El espíritu público se agitaba y conmovía ante la noticia de que, destruido totalmente el poder militar del Perú en las batallas de Chorrillos y Miraflores, era probable que el General Baquedano, seguido de una gran parte del ejército vencedor, regresara a Santiago. La esperanza se convirtió en realidad, se fijó para el 14 de marzo la entrada triunfal a Santiago de los gloriosos soldados de Chile.
A medida que la fecha fijada se acercaba, cundía el entusiasmo en la opinión pública y adquiría los caracteres de un verdadero delirio. La gente iba y venía precipitadamente por las calles, presa de grande agitación; en los paseos públicos, en las reuniones, en los centros sociales, en las casas particulares, en los colegios, en todas partes se comentaba con frenesí el suceso por venir. Se estimaba que transcurrían con mucha lentitud los minutos que nos separaban del momento en que pudiéramos ver y encontrar cerca de nosotros a los heroicos y gloriosos soldados que, cubiertos todavía con el polvo de los combates, venían a descargar en el suelo de la patria los laureles conquistados en el campo de batalla.
Los preparativos
Empezaron nerviosamente los preparativos para la recepción. La Alameda de las Delicias fue cubierta de grandes arcos de triunfo, llenos de ramas, flores, escudos e inscripciones con los nombres de las batallas ganadas y de los jefes y oficiales distinguidos que llegaban y también de los muertos que habían preferido el camino de la inmortalidad.

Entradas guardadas
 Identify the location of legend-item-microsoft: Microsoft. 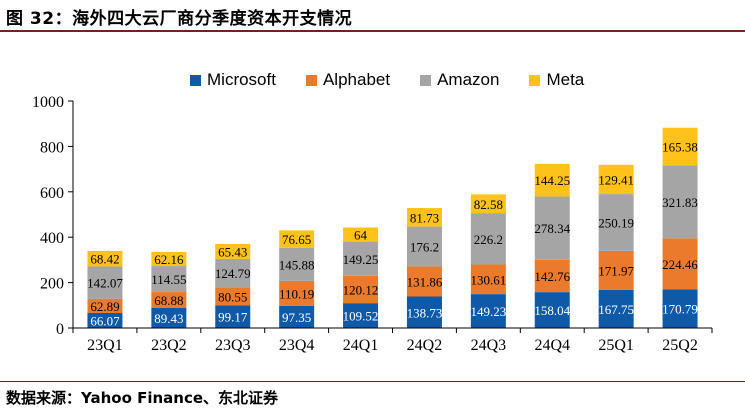
(233, 80).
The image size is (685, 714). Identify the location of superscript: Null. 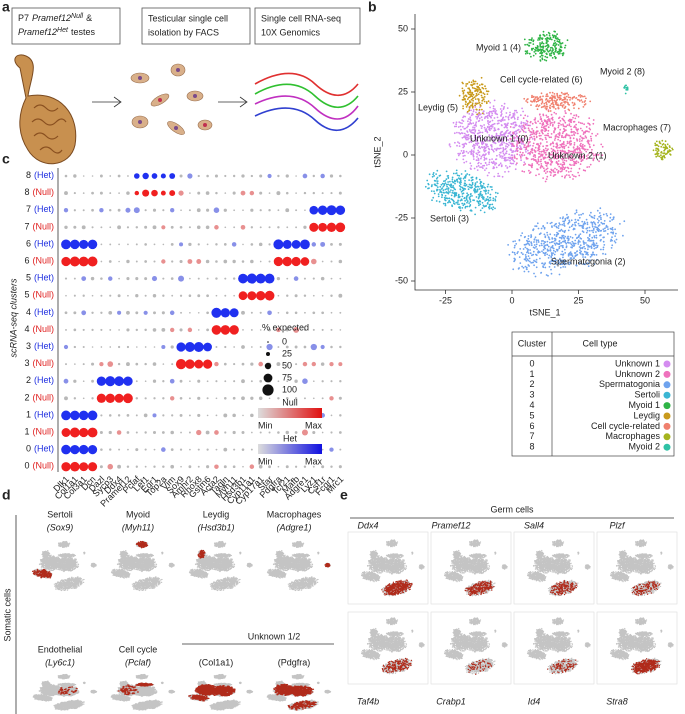
(78, 16).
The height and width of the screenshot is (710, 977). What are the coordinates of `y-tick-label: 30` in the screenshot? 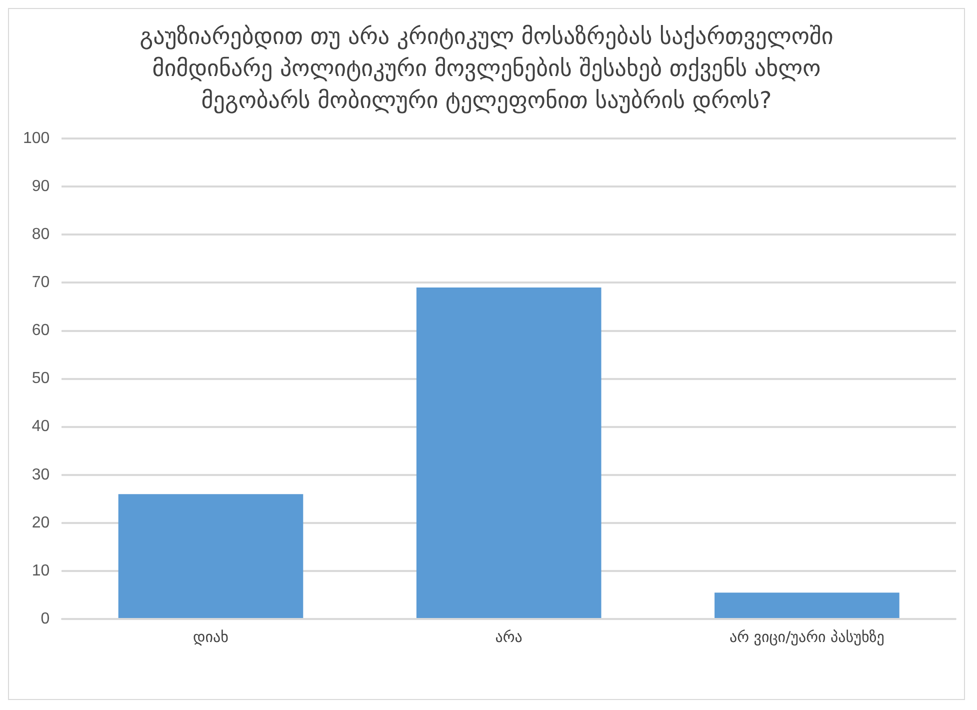 It's located at (41, 475).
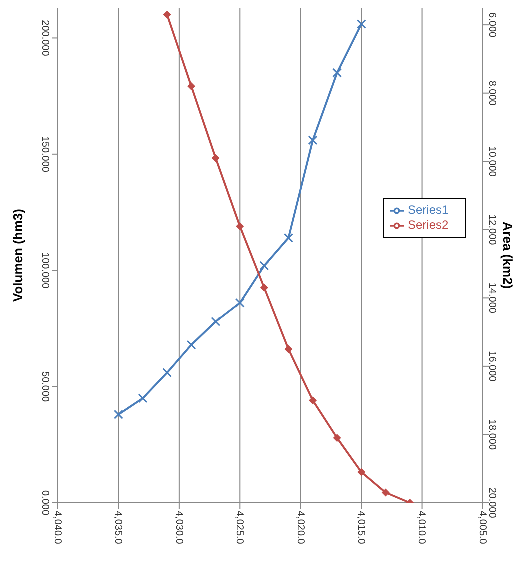  Describe the element at coordinates (44, 271) in the screenshot. I see `y-tick-label: 100.000` at that location.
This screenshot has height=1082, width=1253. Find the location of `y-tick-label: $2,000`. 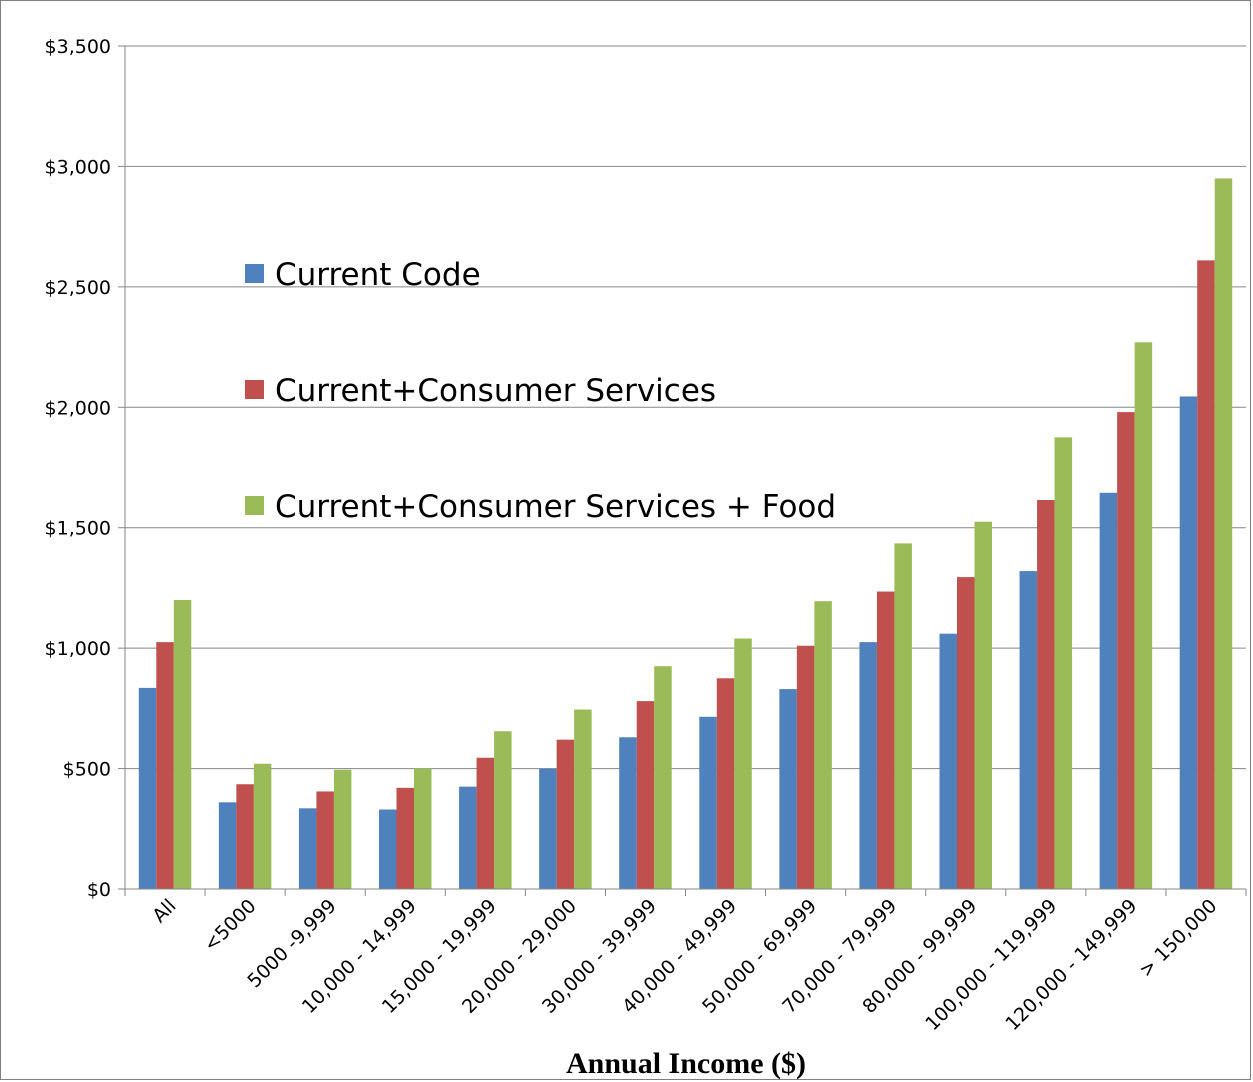

y-tick-label: $2,000 is located at coordinates (78, 408).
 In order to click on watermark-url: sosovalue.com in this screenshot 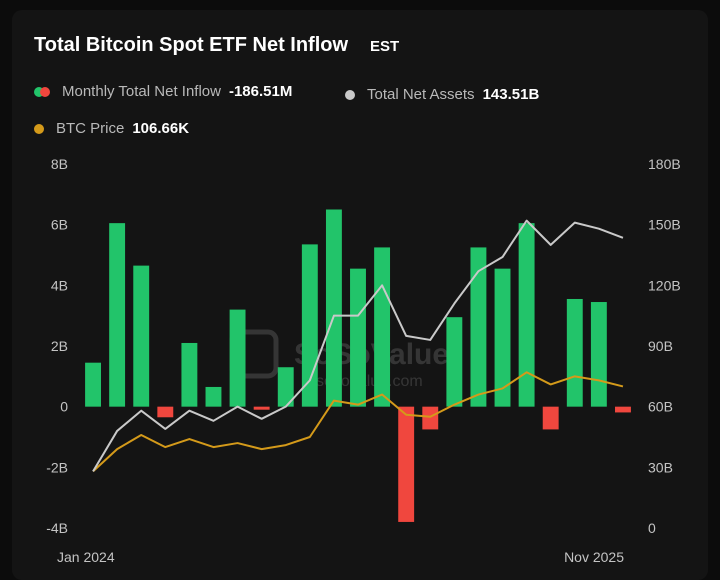, I will do `click(370, 382)`.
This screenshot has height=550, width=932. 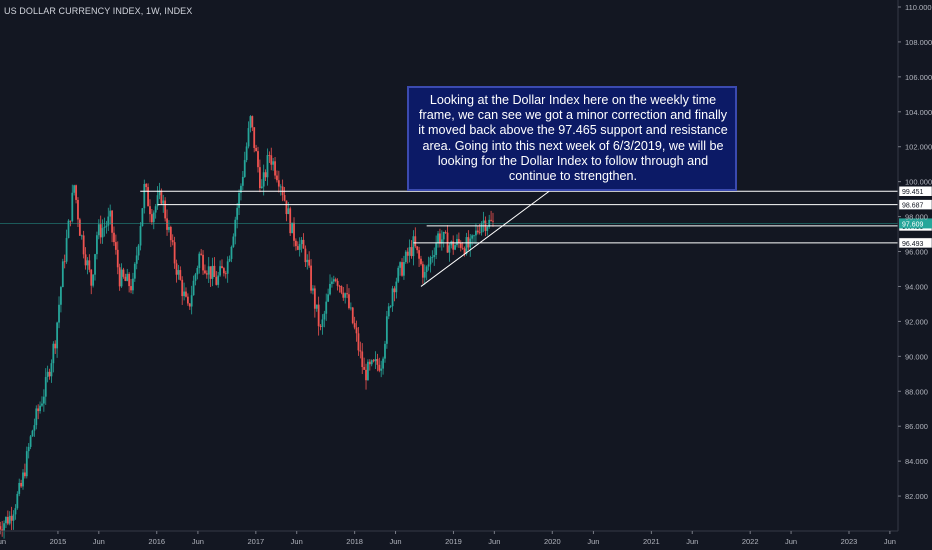 I want to click on price-tick-label: 110.000, so click(x=918, y=8).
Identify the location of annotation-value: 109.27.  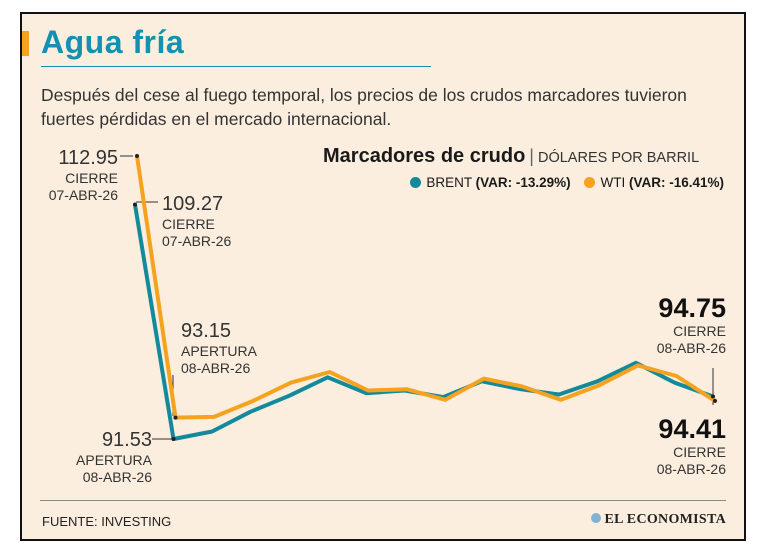
(193, 204).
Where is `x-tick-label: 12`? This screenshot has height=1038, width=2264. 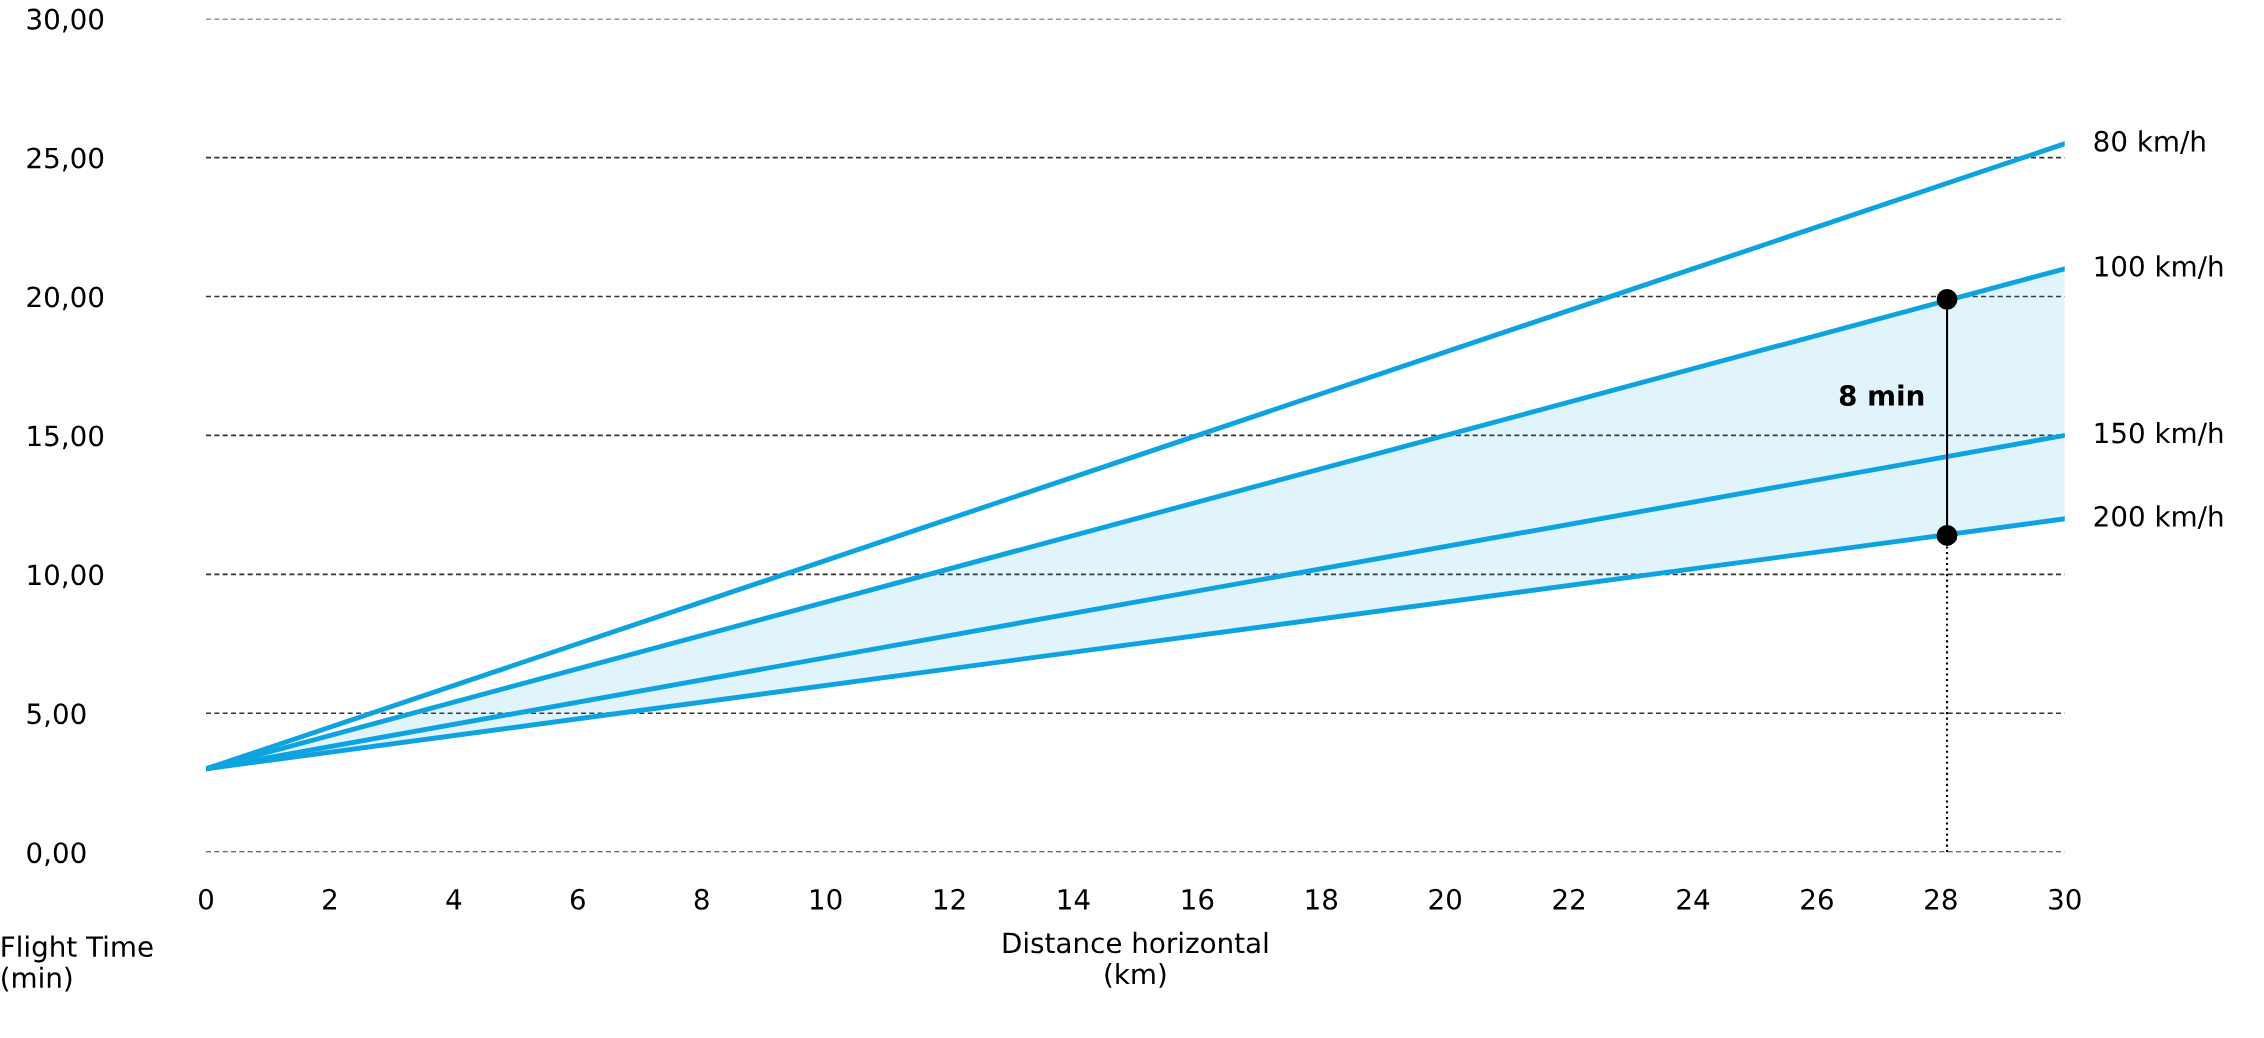
x-tick-label: 12 is located at coordinates (950, 899).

◆ **REQUISITOS DEL PROBLEMA**
Reproduce el texto de lectura desde las palabras "El espíritu público" hasta "soldados de Chile.", sustituyendo "Santiago" por "la capital".

◆ **RESPUESTA DE LA TAREA**
El espíritu público se agitaba y conmovía ante la noticia de que, destruido totalmente el poder militar del Perú en las batallas de Chorrillos y Miraflores, era probable que el General Baquedano, seguido de una gran parte del ejército vencedor, regresara a la capital. La esperanza se convirtió en realidad, se fijó para el 14 de marzo la entrada triunfal a la capital de los gloriosos soldados de Chile.